This example indicated the high relaxivities of filled shortened carbon nanotubes. Cut nanotubes were filled with two different magnetic compounds, iron oxide and gadolinium(III) chloride. The metal contents were determined by inductively coupled plasma (ICP), and r-values (e.g., relaxivity) were calculated on a metal content basis. The measured r1 value (e.g., 0.47 T, 40° C.) for iron-oxide filled nanocapsules (derivatized with a simple hydroxylation process such as with the Fenton reaction (e.g., H2O2+Fe2+→·OH @ pH 3-5) in water was about 40 mM−1s−1. In addition, gadolinium chloride filled nanocapsules, not derivatized but suspended in water with the aid of a surfactant such as sodium dodecylbenzene sulfate, displayed an r1 value of about 150 mM−1s−1. The results are indicated in Table I below. In the table; T1 refers to the longitudinal relaxation time of water protons.
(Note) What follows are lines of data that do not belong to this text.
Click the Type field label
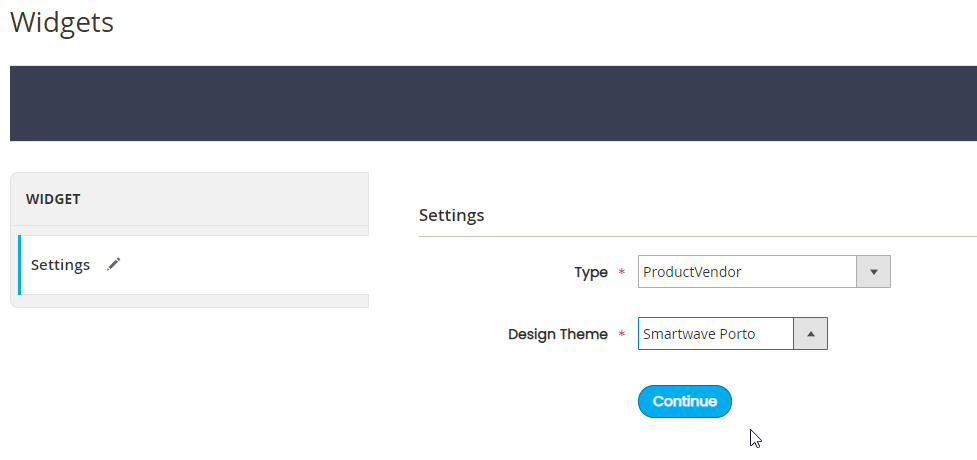977x460 pixels. coord(591,272)
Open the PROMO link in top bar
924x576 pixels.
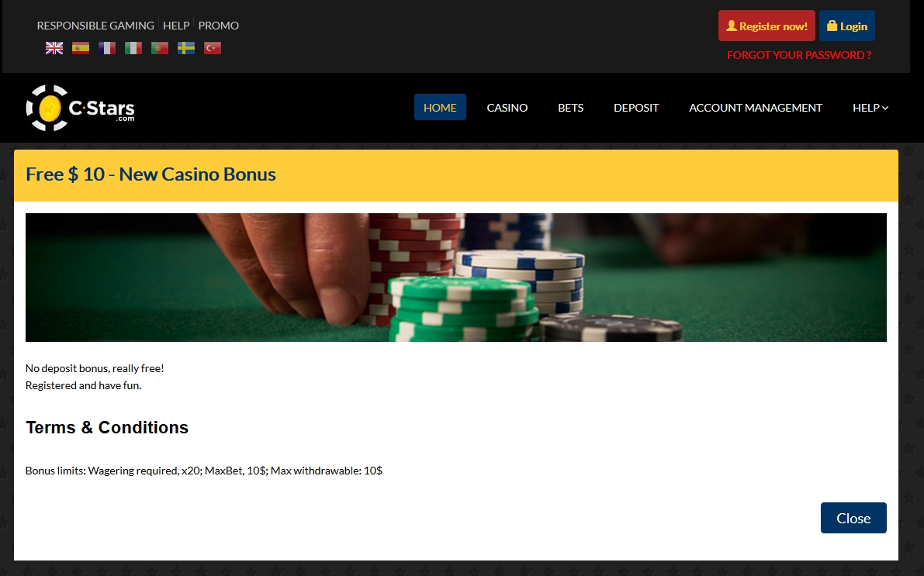point(219,26)
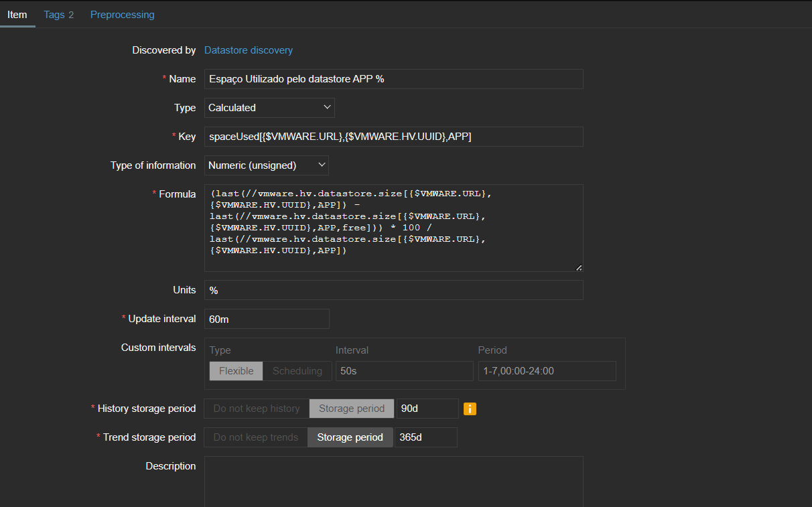Choose Do not keep history option
Screen dimensions: 812x507
(257, 409)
TABLE I Nanocapsules filled with: T1/ms metal conc./mg L−1 r1/mM−1 s−1 iron oxide 174.5 7.5 41.4 gadolinium chloride 182.6 5.8 144.9
Shortened carbon nanotubes were explored as nanocapsules for MRI-active Gd3+ ions. The shortened carbon nanotubes were loaded with aqueous GdCl3, and characterization of the resulting Gd3+ showed increased relaxivities.
The long carbon nanotubes used were produced by the electric arc discharge technique with Y/Ni as the catalyst. The long carbon nanotubes were cut into shortened carbon nanotubes by fluorination followed by pyrolysis at 1,000° C. under an inert atmosphere. The shortened carbon nanotubes were then loaded by soaking and sonicating them in HPLC grade DI water (pH=7) containing aqueous GdCl3.
To load the shortened carbon nanotubes, 100 mg of shortened carbon nanotubes and 100 mg of anhydrous GdCl3 were stirred together in 100 ml deionized HPLC grade water and sonicated in a 30 W batch sonicator for 60 minutes. The solution was left undisturbed overnight, whereupon the Gd3+ loaded shortened carbon nanotubes flocculated from the solution. The supernatant solution was then decanted off. The sample was then washed with 25 ml of fresh deionized HPLC grade water and batch sonicated to remove any unabsorbed GdCl3. The Gd3+ loaded shortened carbon nanotubes flocculated from the solution, and the supernatant solution was removed by decantation. The procedure was repeated three times. Multiple samples were prepared to demonstrate reproducibility. The sample was air dried, and an ICP analysis performed showed the Gd content to be 2.84% (m/m).
The relaxivity of the Gd3+ loaded shortened carbon nanotubes was measured. For the relaxivity measurements, a saturated solution of 40 mg of the Gd3+ loaded shortened carbon nanotubes in 20 ml of a 1% sodium dodecyl benzene sulfate (SDBS) aqueous solution and another of 10 mg of the Gd3+ loaded shortened carbon nanotubes in 5 ml of a 1% biologically-compatible pluronic F98 surfactant solution were prepared. 10% of the Gd3+ loaded shortened carbon nanotubes dispersed and formed a stable suspension. These two supernatant (suspensions) solutions were then used for the relaxometry experiments.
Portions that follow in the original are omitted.